--- Exercise objective ---
Echo the stretch of the listing from the line containing "You are a GUI" through the end of the listing, keeping both ends. Leave the pictures out of your answer.
-=-=-=-=-
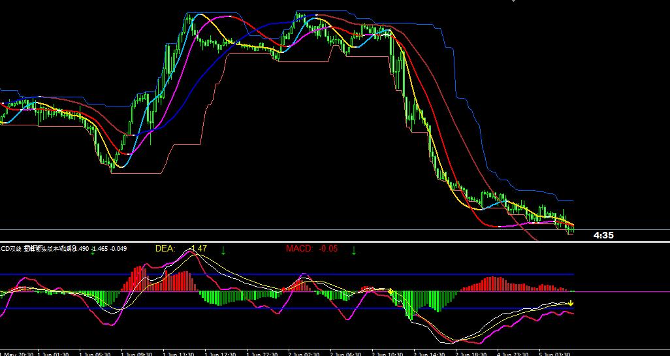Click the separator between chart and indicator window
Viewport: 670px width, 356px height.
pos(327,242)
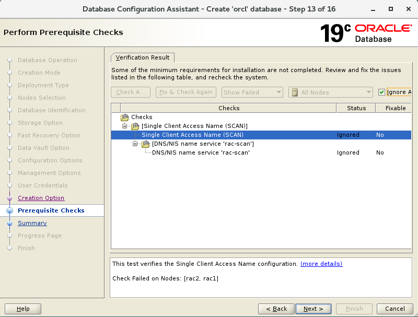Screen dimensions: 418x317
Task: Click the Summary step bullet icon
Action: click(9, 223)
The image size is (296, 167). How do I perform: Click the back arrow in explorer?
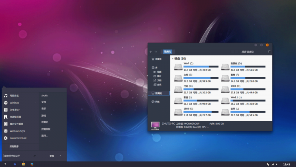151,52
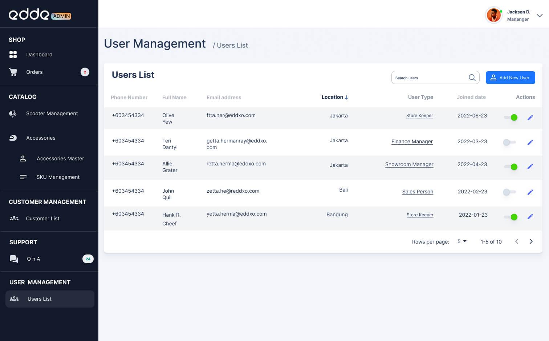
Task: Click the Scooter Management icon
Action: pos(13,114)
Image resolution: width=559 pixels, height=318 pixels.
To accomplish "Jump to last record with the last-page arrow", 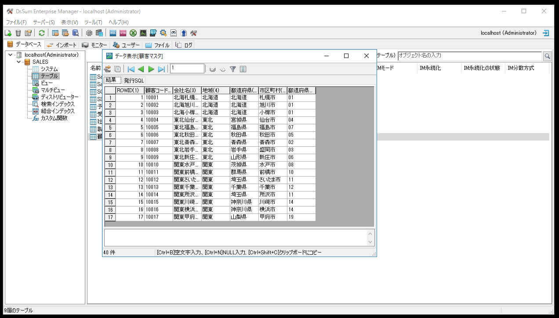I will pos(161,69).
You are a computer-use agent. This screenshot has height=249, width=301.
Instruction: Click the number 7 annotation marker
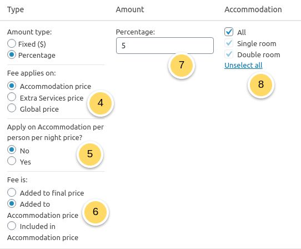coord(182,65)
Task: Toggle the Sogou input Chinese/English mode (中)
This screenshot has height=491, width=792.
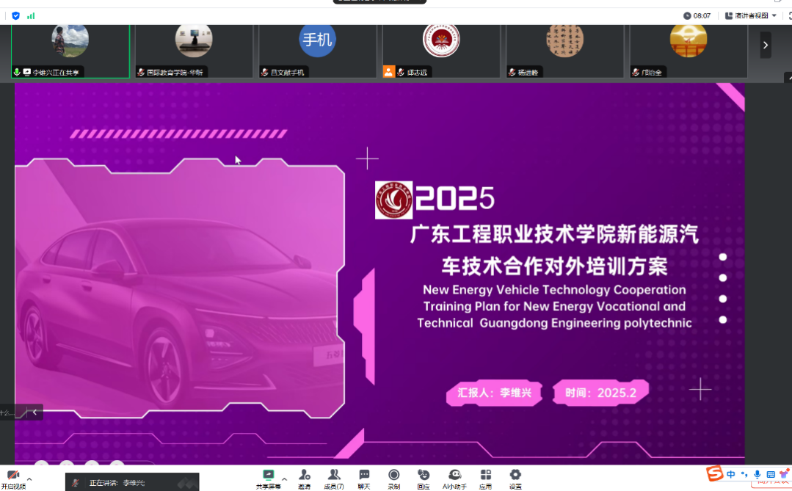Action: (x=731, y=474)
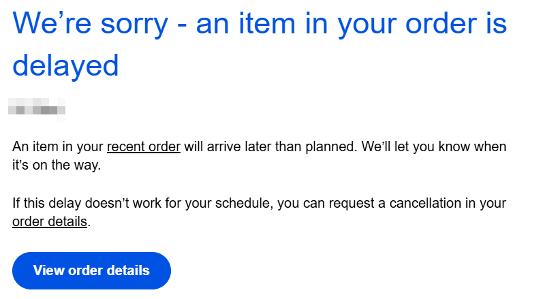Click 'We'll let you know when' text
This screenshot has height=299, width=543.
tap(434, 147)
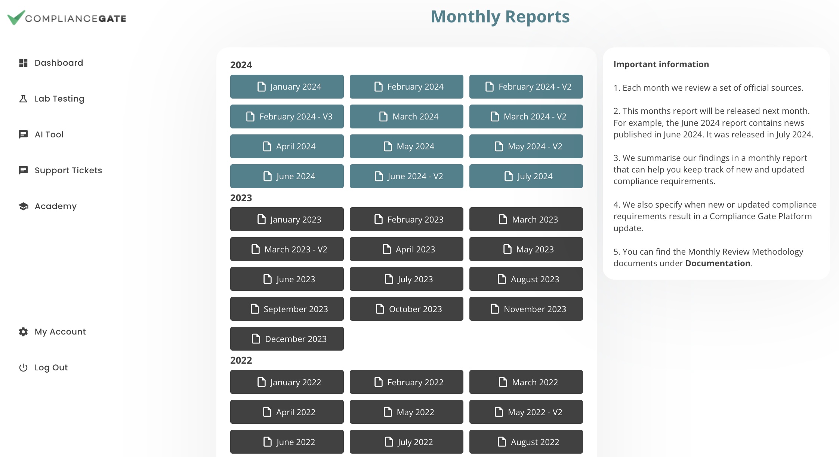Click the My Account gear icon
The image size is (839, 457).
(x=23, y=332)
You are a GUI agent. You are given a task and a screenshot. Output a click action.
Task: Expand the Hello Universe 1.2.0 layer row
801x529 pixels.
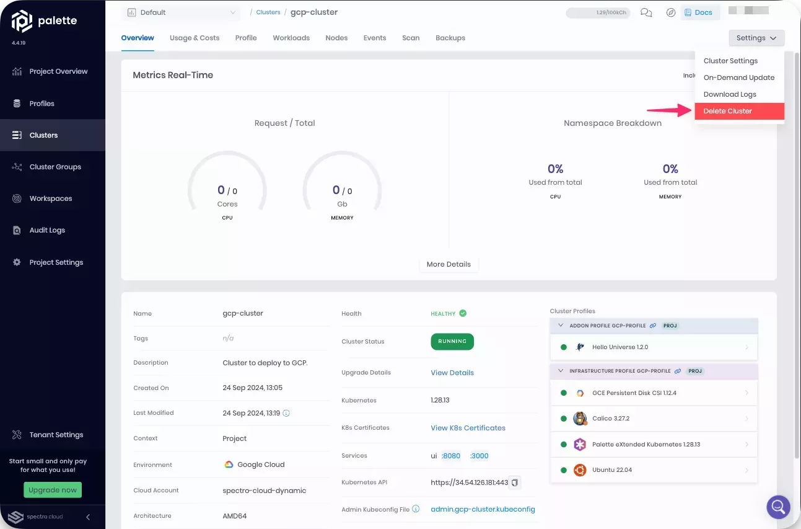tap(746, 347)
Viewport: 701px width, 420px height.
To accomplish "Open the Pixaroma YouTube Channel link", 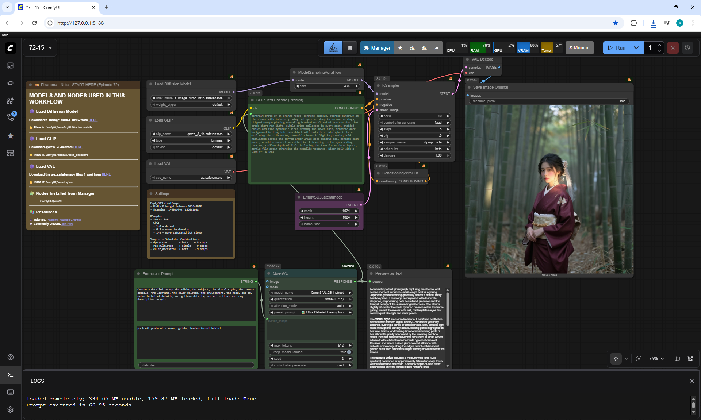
-=-=-=-=-
--- The reply ---
You are a GUI agent. You are given a task and a screenshot. Output a click action.
Task: Expand the Hello Universe 1.2.0 layer row
801x529 pixels.
tap(746, 347)
Viewport: 701px width, 420px height.
To accomplish "Open the Pixaroma YouTube Channel link", 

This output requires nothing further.